# Records from a data collection:
--------------------

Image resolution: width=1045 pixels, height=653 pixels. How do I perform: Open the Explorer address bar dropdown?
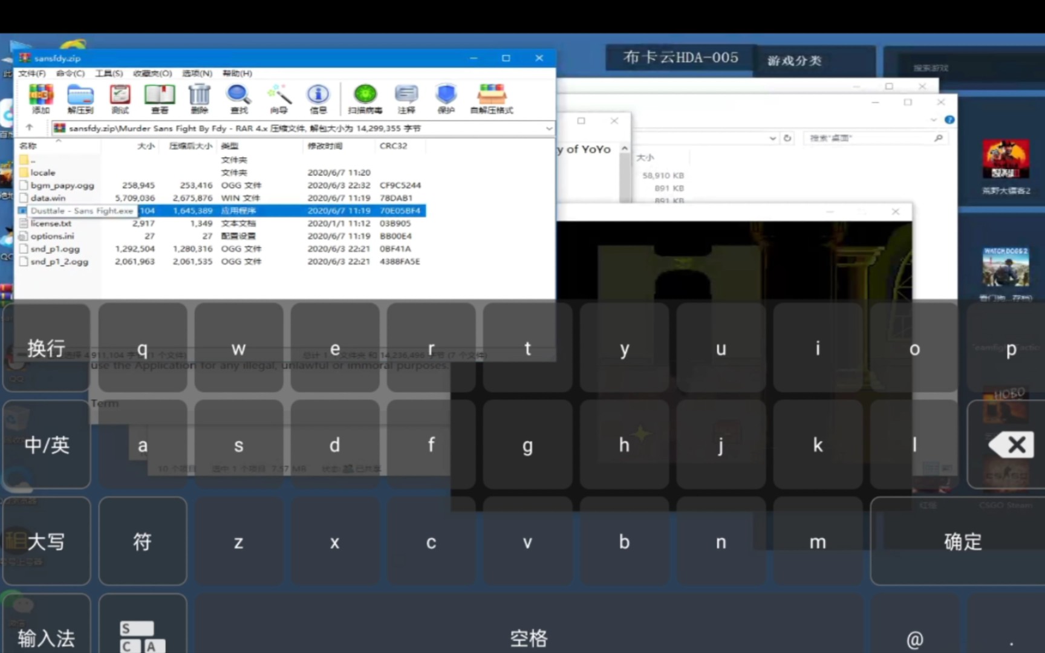pyautogui.click(x=773, y=138)
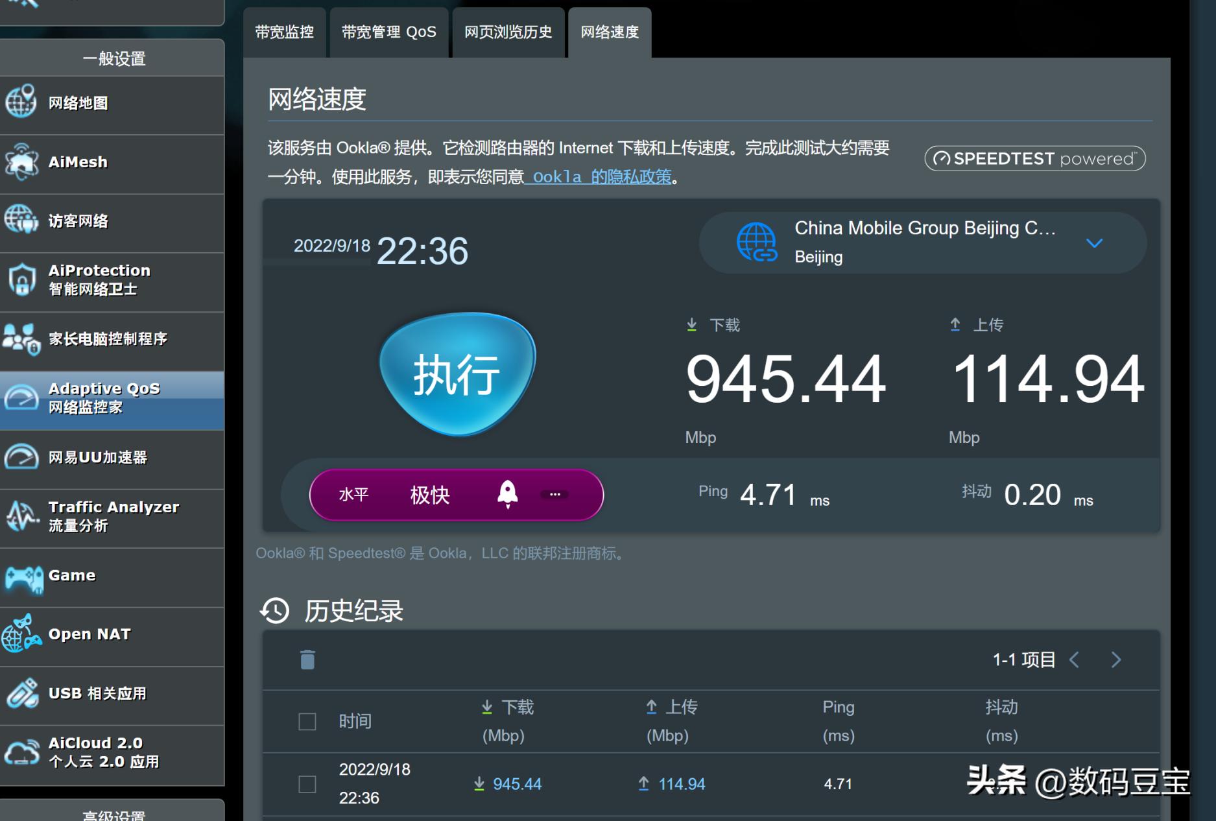Open Traffic Analyzer 流量分析

(x=114, y=516)
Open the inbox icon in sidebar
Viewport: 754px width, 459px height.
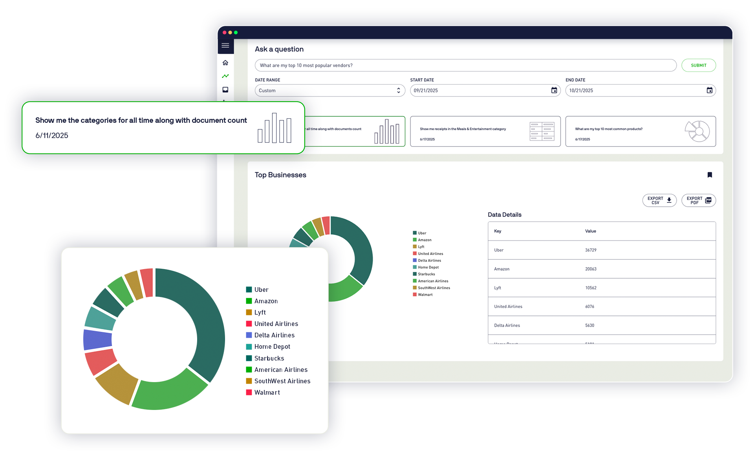click(x=225, y=90)
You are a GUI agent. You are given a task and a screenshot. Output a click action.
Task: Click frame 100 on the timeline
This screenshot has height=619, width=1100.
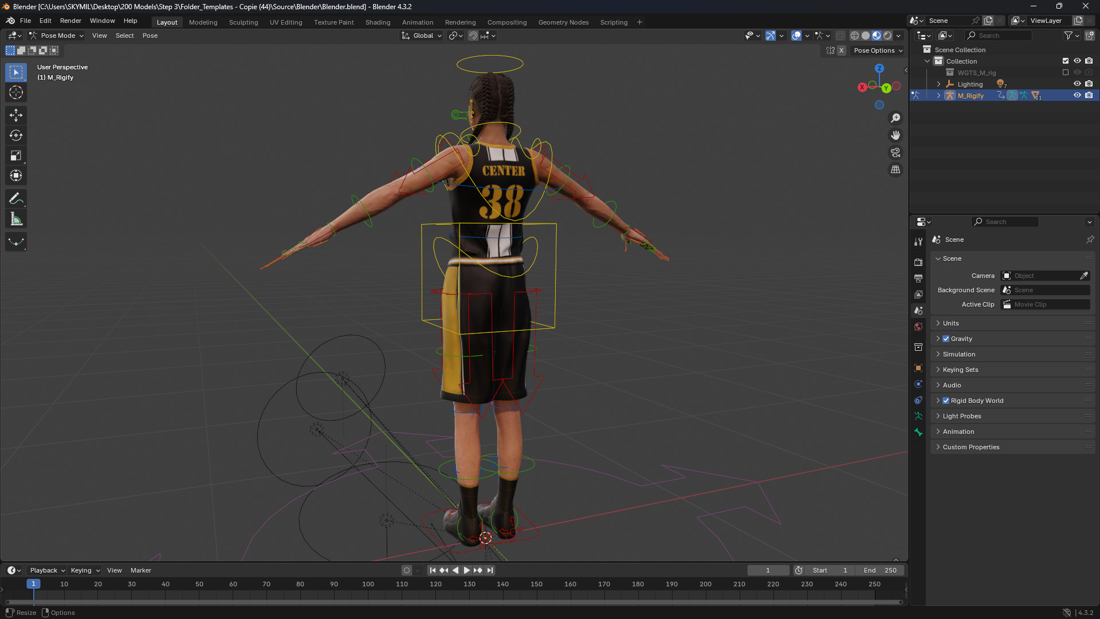click(368, 584)
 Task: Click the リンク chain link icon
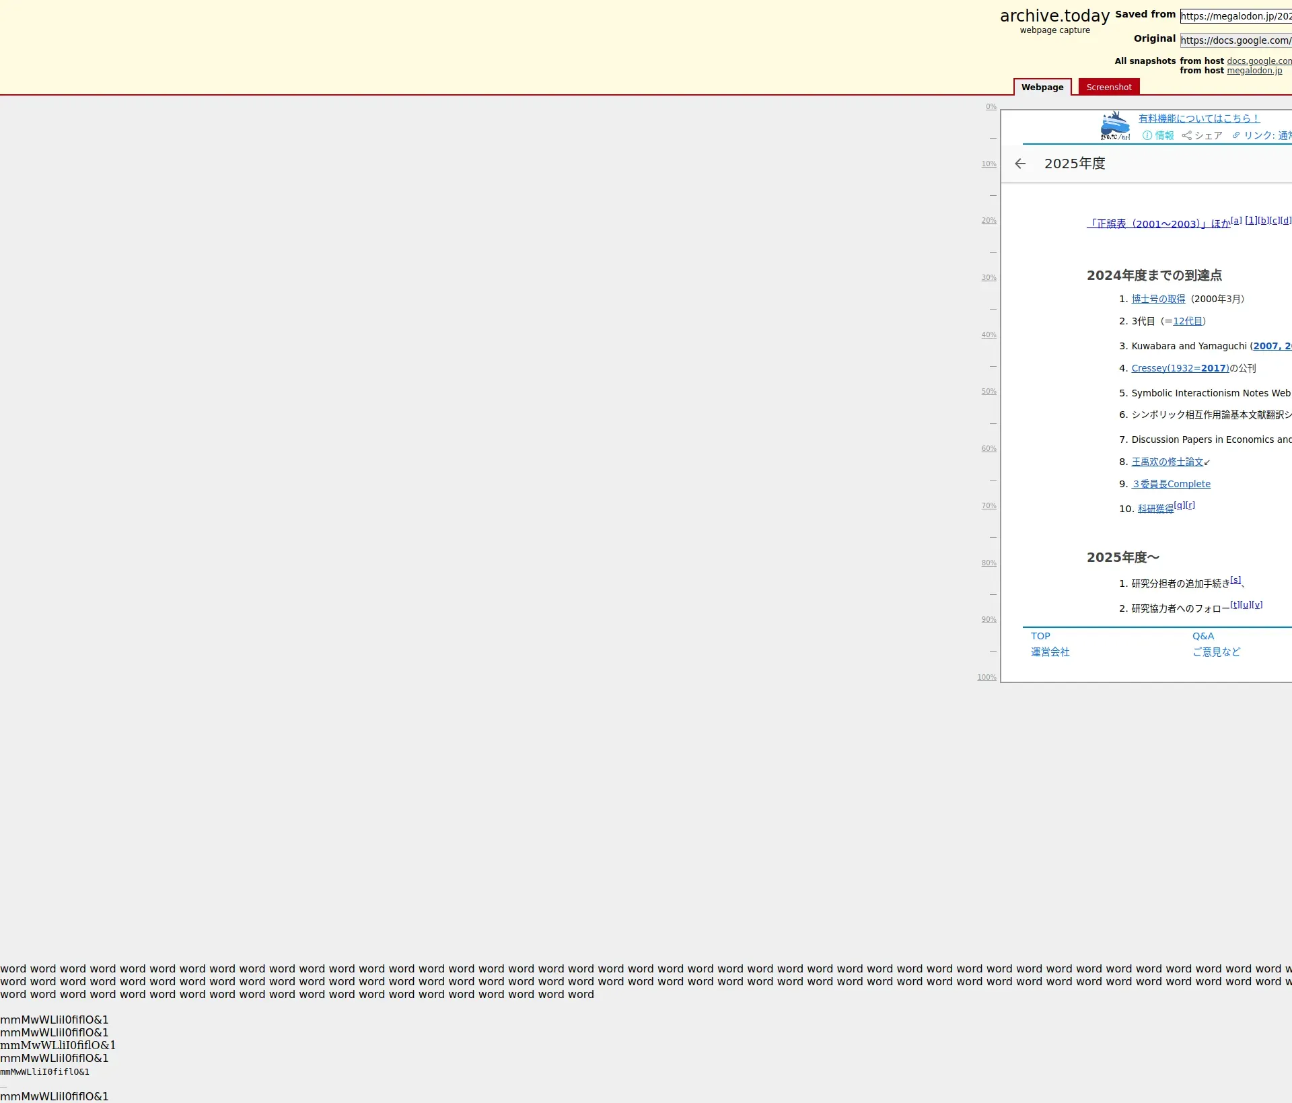click(1236, 135)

--------------------

# WORK INSTRUCTIONS:
Please copy only the lines from the one that contains "This screenshot has height=619, width=1100." through the last line of the records, exactly, and keep every picture out of the copy.

# EXERCISE SOLUTION:
This screenshot has height=619, width=1100.
click(368, 584)
 Task: Click the リンク chain link icon
click(1236, 135)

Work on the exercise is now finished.